With respect to wage claims protected by a guarantee institution, the Committee notes that, under section 52(1) of the Federal Act on compulsory unemployment insurance and compensation in the event of insolvency (LACI), read in conjunction with section 3(2) of the LACI, compensation in the event of insolvency covers wage claims relating to a period of the last four months, at the most, arising from the same employment relationship, and limited to a monthly amount not exceeding the maximum monthly income insured under the compulsory accident insurance.
Recalling that, pursuant to Articles 7(2) and 13(2) of the Convention, where the workers’ claims protected by means of a privilege and by a guarantee institution, respectively, are limited to a prescribed amount, this amount must be adjusted as necessary so as to maintain its value, the Committee requests the Government to provide information on the ceilings set under section 219(4) of the LP and section 52(1) of the LACI.
Article 12(a) and (b). Claims protected by a guarantee institution – Claims for wages and holiday pay. The Committee notes the judgment of the Federal Tribunal dated 25 February 2011, a copy of which was attached to the Government’s report, according to which the compensation in the event of insolvency does not cover claims for unused days of leave when workers have not received holiday pay throughout the duration of their employment contract’s duration, nor does it cover claims for overtime pay. It recalls that, according to Article 12(a) of the Convention, workers’ claims protected by a guarantee institution must include wage claims without any distinction being made between basic wages and overtime pay. In addition, under Article 12(b), protected claims must also include claims for holiday pay. The Committee requests the Government to indicate how the national legislation ensures compliance with these two requirements of the Convention in the light of the abovementioned case law of the Federal Tribunal.

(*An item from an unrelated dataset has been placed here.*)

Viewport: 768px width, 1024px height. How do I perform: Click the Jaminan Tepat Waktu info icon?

Article 12(d). Claims protected by a guarantee institution – Severance pay. Further to its previous comment, the Committee notes that the Government refers to the case law of the Federal Tribunal according to which the compensation in the event of insolvency covers only wage claims for work actually performed and not claims arising from the unfair and immediate dismissal of a worker. It has not been made clear, however, whether severance pay (being separate from compensation for unfair dismissal) is actually among the wage claims covered by the insolvency protection regime, as required under Article 12(d) of the Convention. The Committee requests the Government to provide further clarification in this regard. In addition, it draws the Government’s attention to Paragraph 9 of the Protection of Workers’ Claims (Employer’s Insolvency) Recommendation, 1992 (No. 180), according to which protected claims should include payments due in lieu of notice of termination of employment (clause (e)), and severance pay, compensation for unfair dismissal and other payments due to workers upon termination of their employment (clause (f)).

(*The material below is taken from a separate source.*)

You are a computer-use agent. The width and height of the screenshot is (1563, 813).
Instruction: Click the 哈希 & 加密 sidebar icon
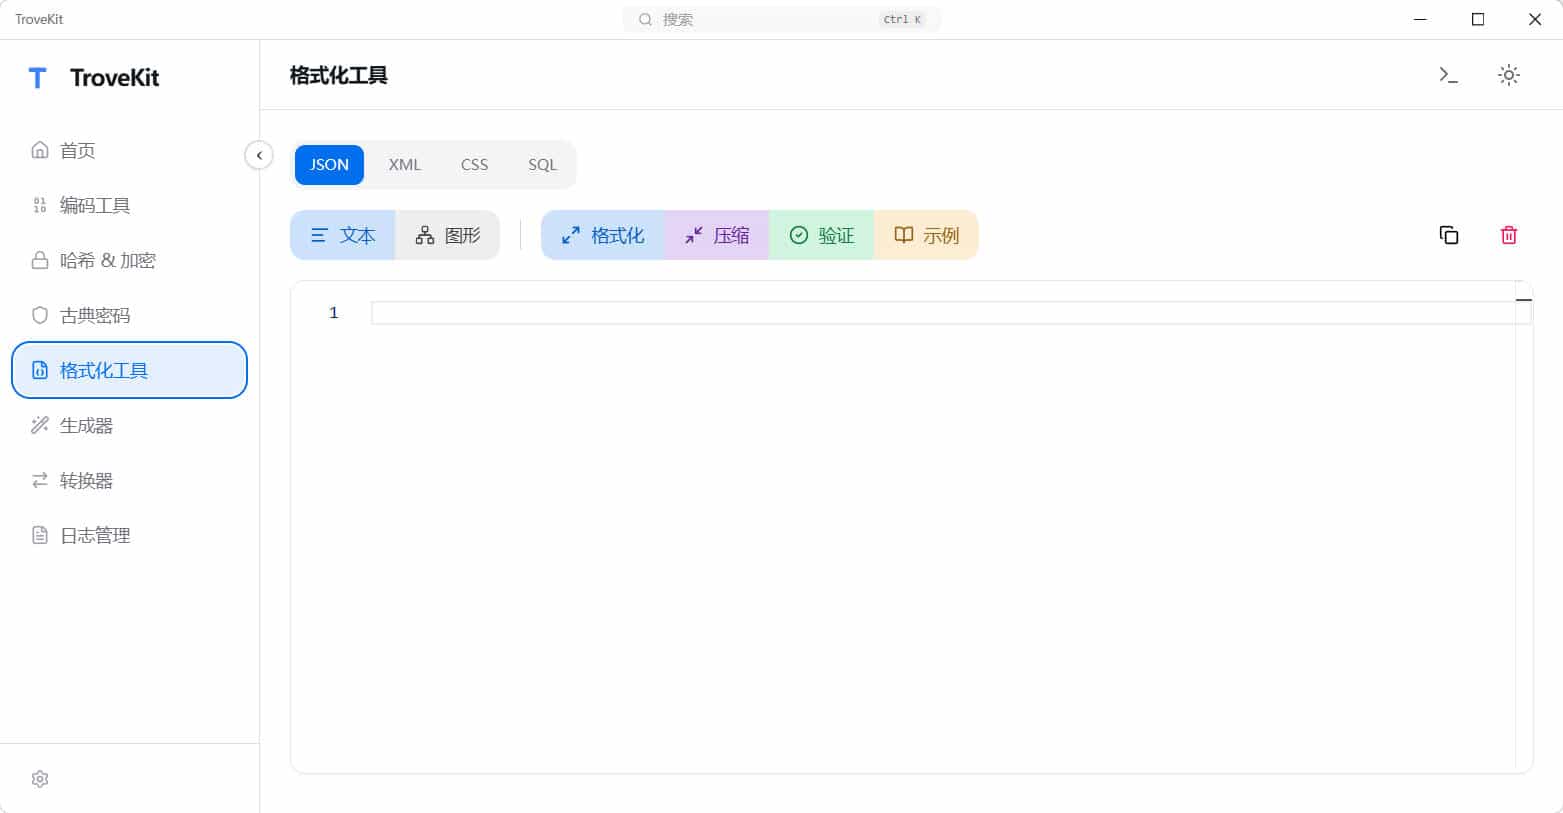coord(39,260)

Parts III and IV of the report form. Judicial decisions and application in practice. The Committee requests the Government to provide information on the practical application of the Convention, such as statistical data on the number of bankruptcies per year or the total amount of workers’ claims that have been settled through preferential treatment as prescribed by the Act on debt recovery and bankruptcy as well as the sums paid by the guarantee institution. The Government is also requested to continue to provide information on the case law of the Federal Tribunal which might have an impact on the implementation of the Convention.